What is required — In the items below, substitute "heading" for each occurrence of "header", leaving the rest unchanged.

* * * * *

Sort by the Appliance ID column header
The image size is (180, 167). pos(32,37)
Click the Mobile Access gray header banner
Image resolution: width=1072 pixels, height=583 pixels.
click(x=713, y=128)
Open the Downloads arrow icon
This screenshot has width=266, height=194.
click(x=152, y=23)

* * * * *

Exercise output —
Sort by the Appliance ID column heading
The image size is (180, 167). pos(32,37)
Click the Mobile Access gray heading banner
Image resolution: width=1072 pixels, height=583 pixels.
click(x=713, y=128)
Open the Downloads arrow icon
This screenshot has width=266, height=194.
click(x=152, y=23)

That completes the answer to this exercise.